飽かず眺めながら、「中心とは何か」について考えることになる。あるいは「存在するテキスト」について。それは目眩がするものだし、幸福なものでもある。テキストの中にいる、と感じるときの満ち足りた、平らかなものは何なのだろう。
たとえばそれは『メアリーポピンズ』という映画で、画面の中に飛び込んでしまった感覚と似ているかもしれない。あるいは『不思議の国のアリス』で、「かばん語」がそのままの姿で現前するイラストを見たときのような。これらは英語圏の映像であり、テキストである。それが日本語で起きる、それも SFX もフィクショナルな設えもなく、ただそれが現前する証しである写真と説明文のみで。
「御所の正門であり、もとは天皇の出入りだけに開門が限られた『開かずの門』」であった建礼門、御所の正殿であり、もっとも南に位置するため南殿(なでん)とも呼ばれる紫宸殿。天皇の日常御殿であり、東面して中殿とも呼ばれる、かの有名な清涼殿。これらの固有名詞を目にするだけで、我々は過去のアーカイブであるテキストと現実とのあわいに立つ。
古さや伝統といったものを畏怖するのではない。たとえ昨日、新しく建て替えられたものであっても、それがそこに唯一のものとしてあることが驚きなのだ。それは現実化したテキストそのものだ。
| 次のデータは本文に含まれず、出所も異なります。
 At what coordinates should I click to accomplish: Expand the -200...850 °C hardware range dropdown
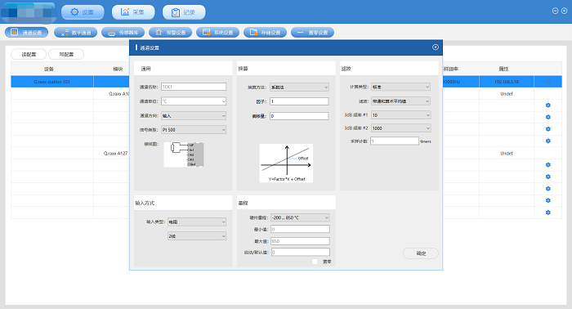[300, 217]
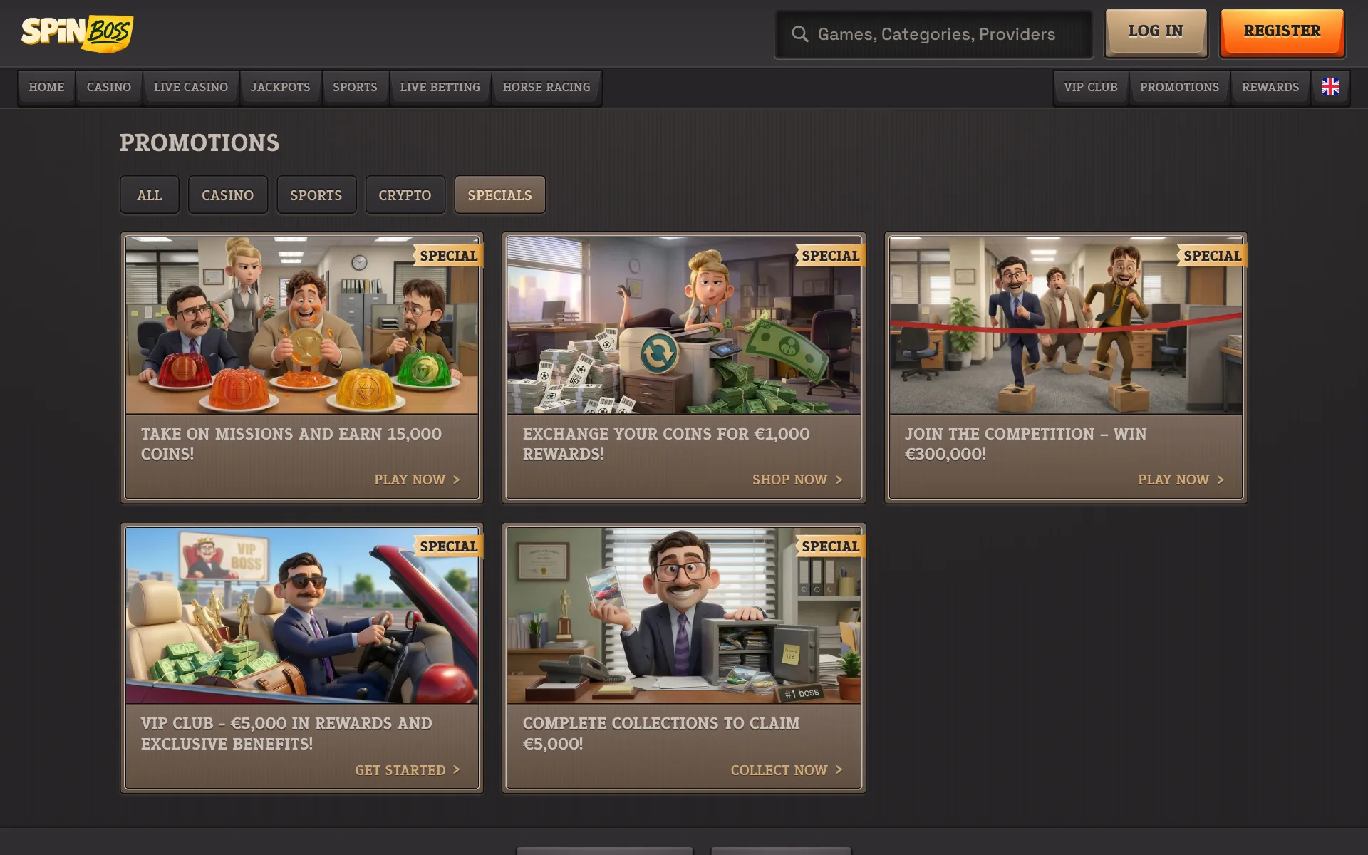Click the arrow beside SHOP NOW

click(839, 480)
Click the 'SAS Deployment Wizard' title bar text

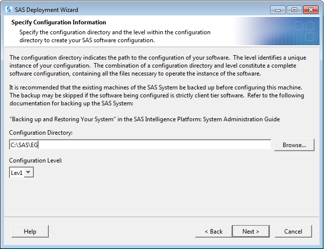47,9
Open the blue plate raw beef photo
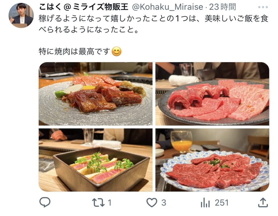 coord(212,160)
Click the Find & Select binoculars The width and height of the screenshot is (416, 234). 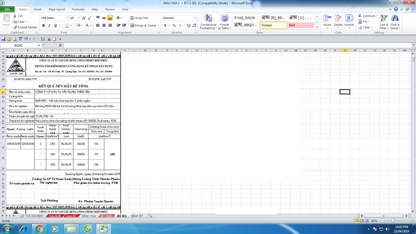point(395,18)
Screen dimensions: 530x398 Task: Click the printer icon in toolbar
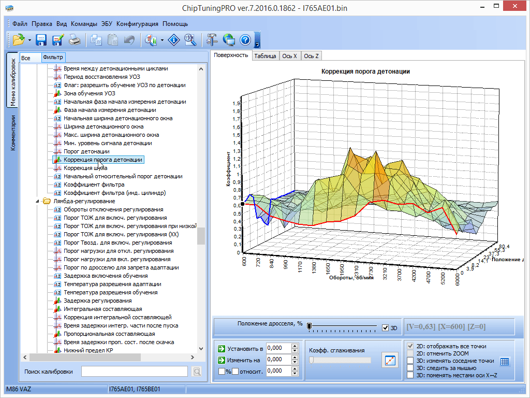pos(75,40)
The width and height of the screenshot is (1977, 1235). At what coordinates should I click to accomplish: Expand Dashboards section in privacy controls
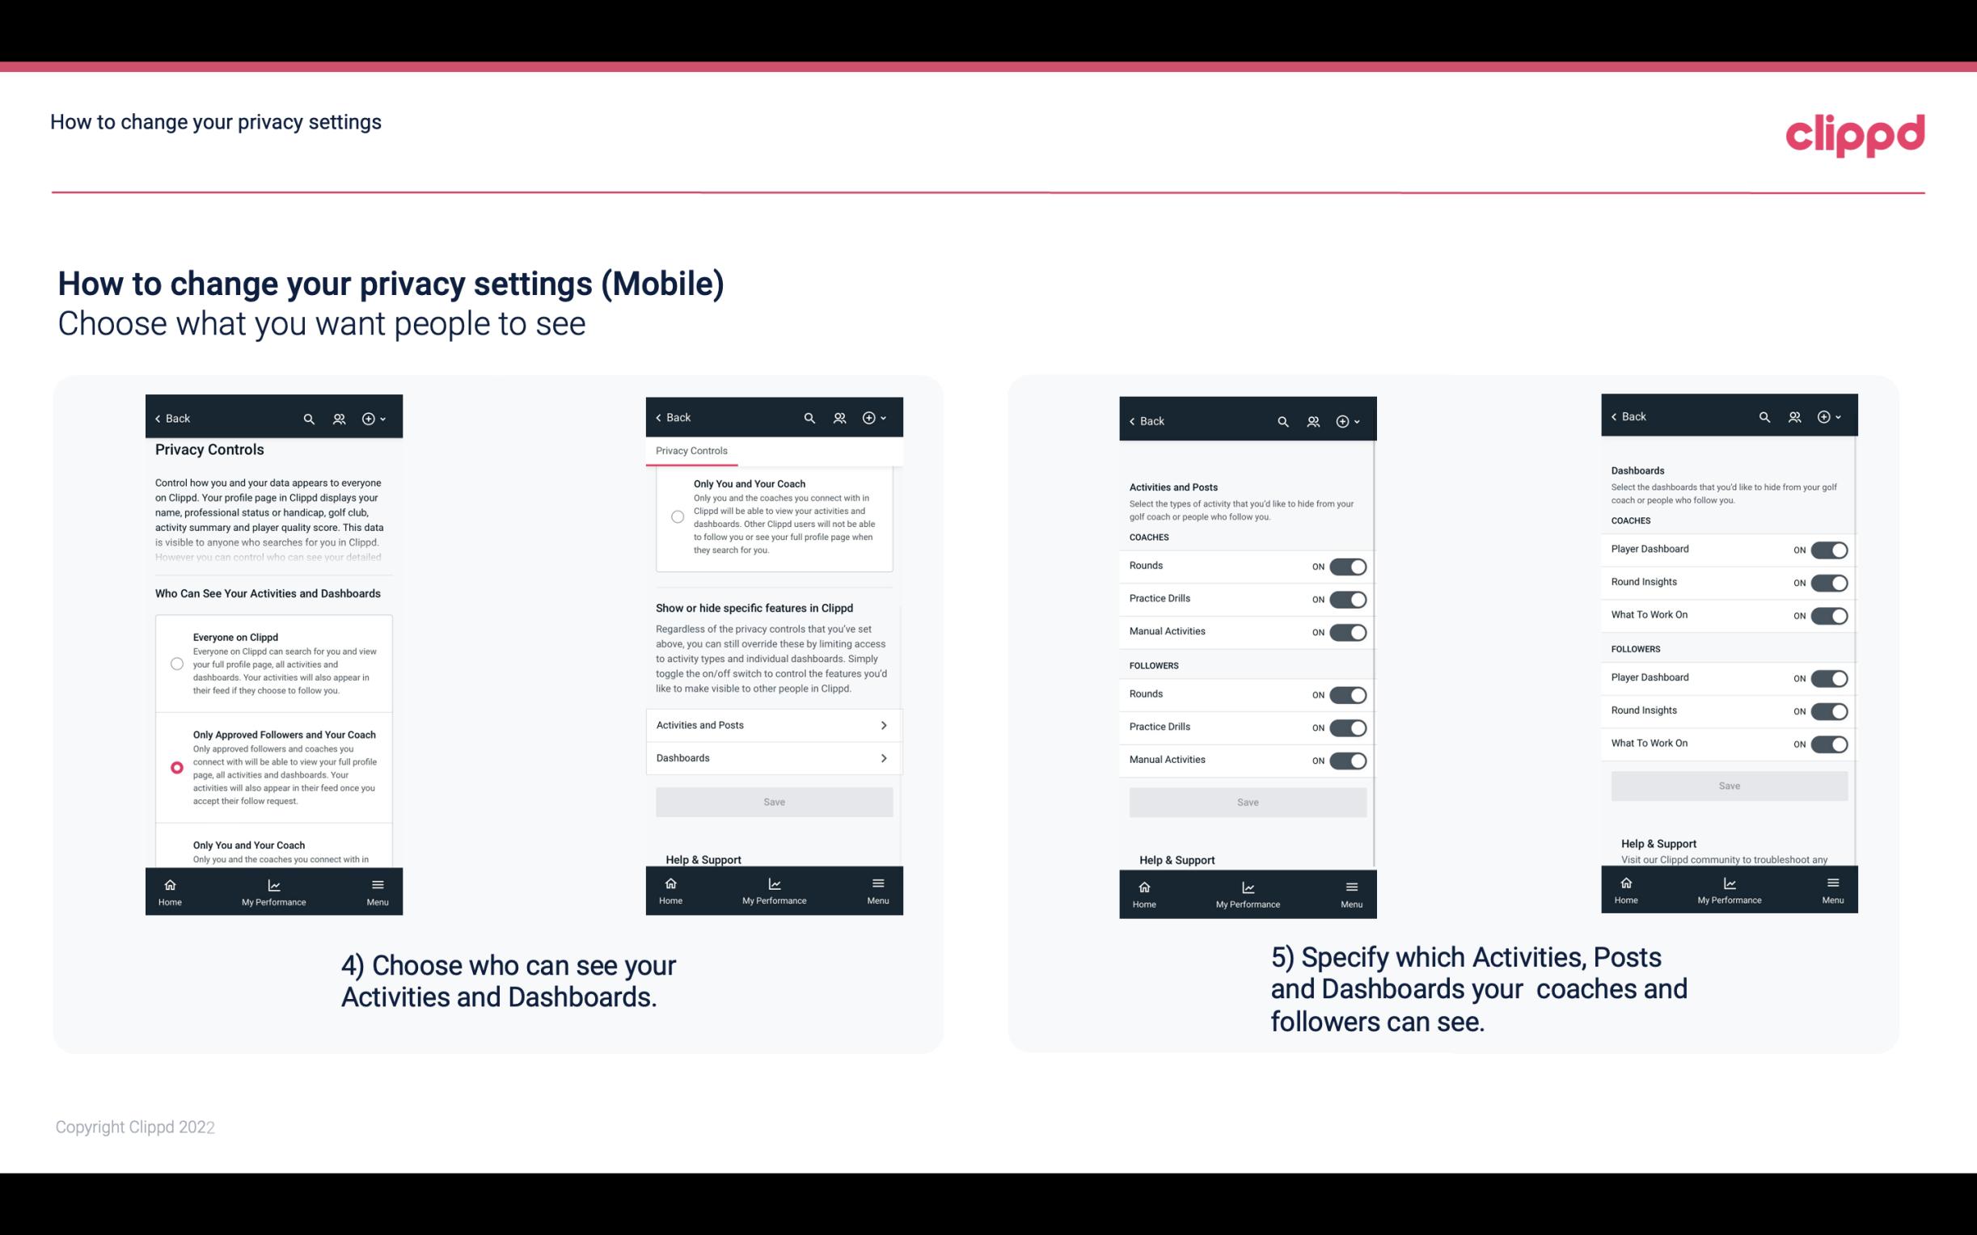[x=773, y=757]
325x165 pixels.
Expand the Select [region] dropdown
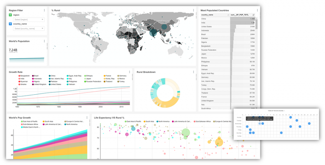(29, 20)
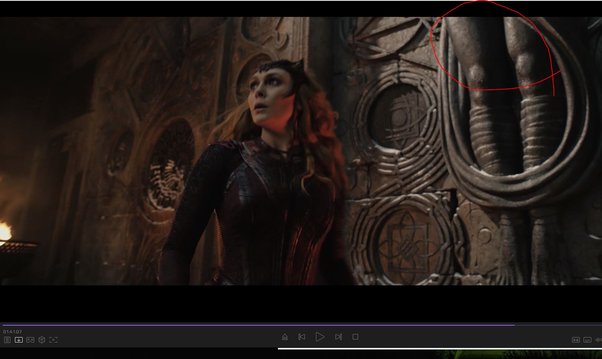Viewport: 602px width, 359px height.
Task: Click the screen capture icon
Action: (x=53, y=340)
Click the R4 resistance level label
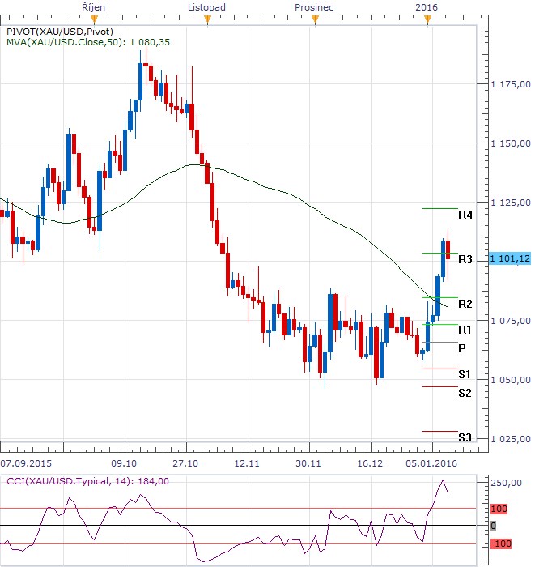 tap(465, 215)
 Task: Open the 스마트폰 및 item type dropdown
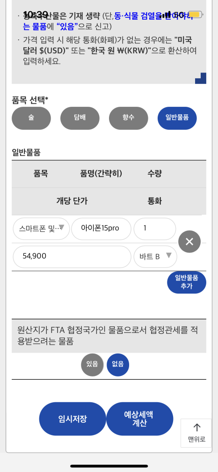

飛び出す絵本の飛び出してきた絵のように、飛び出してきたテキストである。
「聴雪」のページに、「美しい名の茶室ではないか」とある。「数寄屋造り、屋根は柿葺き。三間からなり、西に四畳半の茶室、北に三畳の水屋。庭に迫り出した床の下を遣り水がくぐって流れる」。気がつくことは、美しいのは茶室の名ではなく、日本語そのものだということだ。その日本語が日本を作っている。まさしくロラン・バルトの言う記号の帝国に我々は生きていて、なおかつそれは現実に存在もしている。それほどの幸福があるだろうか。
その幸福の中で、我々はまさしく「雪を聴く」。それは雪の降る音に耳を傾けるという行為ではなく、「聴雪」という美しい言葉の音を感じるということだ。そしてその言葉が茶室を象徴するのではなく、それを感じる感性が茶室をそのようにあらしめようとしているということである。
記号の中に生きることが幸福なのは、そのすべてが中心そのものだからだ。夾雑物はなく、透明である。それ以上のものはなく、ただそこにあり続ければよい。すなわちそれは空虚であるとも見える。空虚でありながら満ち足りているものこそが、「日本」なるものの中心である。ならばそれは私たちの精神の理想でもあるはずだ。私たちは空虚でありながら、満ち足りようとする。
日本なるものの中心が実在し、しかも空虚であることによって、我々の意識と無意識はそこに集まり、留まって、なおかつ満ち足りることができる。それは我々が日本人であることの証左ではない。我々がまさしく「日本語で出来ている」ことの証左なのだ。